What the task requires> Word for word, transcribe the lines from the one containing "Instruction: Open VIEW" through the end of the entries, both included, and nothing else.

Excerpted data>
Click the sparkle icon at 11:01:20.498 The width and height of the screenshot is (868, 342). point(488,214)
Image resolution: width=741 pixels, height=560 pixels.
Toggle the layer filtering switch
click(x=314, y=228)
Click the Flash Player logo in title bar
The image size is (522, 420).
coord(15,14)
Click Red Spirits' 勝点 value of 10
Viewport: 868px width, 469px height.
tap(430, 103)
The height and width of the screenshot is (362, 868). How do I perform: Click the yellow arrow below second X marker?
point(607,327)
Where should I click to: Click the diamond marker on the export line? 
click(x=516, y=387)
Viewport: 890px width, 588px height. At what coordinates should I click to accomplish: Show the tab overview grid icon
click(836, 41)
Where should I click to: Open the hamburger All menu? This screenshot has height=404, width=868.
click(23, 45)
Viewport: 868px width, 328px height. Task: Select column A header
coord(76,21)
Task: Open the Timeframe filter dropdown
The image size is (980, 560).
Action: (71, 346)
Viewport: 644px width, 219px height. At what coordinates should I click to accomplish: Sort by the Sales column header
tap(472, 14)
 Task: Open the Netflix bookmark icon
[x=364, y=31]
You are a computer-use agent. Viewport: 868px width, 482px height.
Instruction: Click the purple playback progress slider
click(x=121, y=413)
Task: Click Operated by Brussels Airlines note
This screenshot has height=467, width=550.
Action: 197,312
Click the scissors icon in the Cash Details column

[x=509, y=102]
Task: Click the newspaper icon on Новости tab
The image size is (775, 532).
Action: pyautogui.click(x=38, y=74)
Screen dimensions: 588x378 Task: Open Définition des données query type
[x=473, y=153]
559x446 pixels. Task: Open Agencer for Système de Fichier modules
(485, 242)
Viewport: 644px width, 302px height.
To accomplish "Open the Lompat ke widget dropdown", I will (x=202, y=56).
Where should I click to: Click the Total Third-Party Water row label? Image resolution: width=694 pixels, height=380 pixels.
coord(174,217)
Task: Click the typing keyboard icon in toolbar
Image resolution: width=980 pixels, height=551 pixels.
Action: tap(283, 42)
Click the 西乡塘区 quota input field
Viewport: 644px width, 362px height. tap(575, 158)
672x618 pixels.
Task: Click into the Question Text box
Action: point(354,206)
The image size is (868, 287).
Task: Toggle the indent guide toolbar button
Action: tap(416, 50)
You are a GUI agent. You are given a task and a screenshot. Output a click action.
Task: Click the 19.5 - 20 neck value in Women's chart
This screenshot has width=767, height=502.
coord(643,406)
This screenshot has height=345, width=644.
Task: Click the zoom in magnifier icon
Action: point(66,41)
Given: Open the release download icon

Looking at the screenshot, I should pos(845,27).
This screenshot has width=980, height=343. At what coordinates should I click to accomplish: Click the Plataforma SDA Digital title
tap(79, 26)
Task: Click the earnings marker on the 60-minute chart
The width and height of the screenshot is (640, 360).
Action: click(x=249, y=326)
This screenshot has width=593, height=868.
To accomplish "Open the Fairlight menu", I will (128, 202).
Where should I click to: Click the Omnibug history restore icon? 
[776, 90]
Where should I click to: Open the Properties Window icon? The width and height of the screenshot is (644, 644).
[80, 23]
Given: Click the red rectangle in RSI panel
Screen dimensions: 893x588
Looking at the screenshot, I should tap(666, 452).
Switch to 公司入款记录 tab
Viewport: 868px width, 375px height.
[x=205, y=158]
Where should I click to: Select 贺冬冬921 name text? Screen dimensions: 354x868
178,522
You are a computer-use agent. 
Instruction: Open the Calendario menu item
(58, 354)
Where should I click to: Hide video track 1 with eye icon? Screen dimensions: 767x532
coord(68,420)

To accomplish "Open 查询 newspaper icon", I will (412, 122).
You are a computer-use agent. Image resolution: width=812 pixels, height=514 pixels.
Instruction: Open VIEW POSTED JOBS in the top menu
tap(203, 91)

Answer section>
Instruction: Open VIEW POSTED JOBS in the top menu
tap(203, 91)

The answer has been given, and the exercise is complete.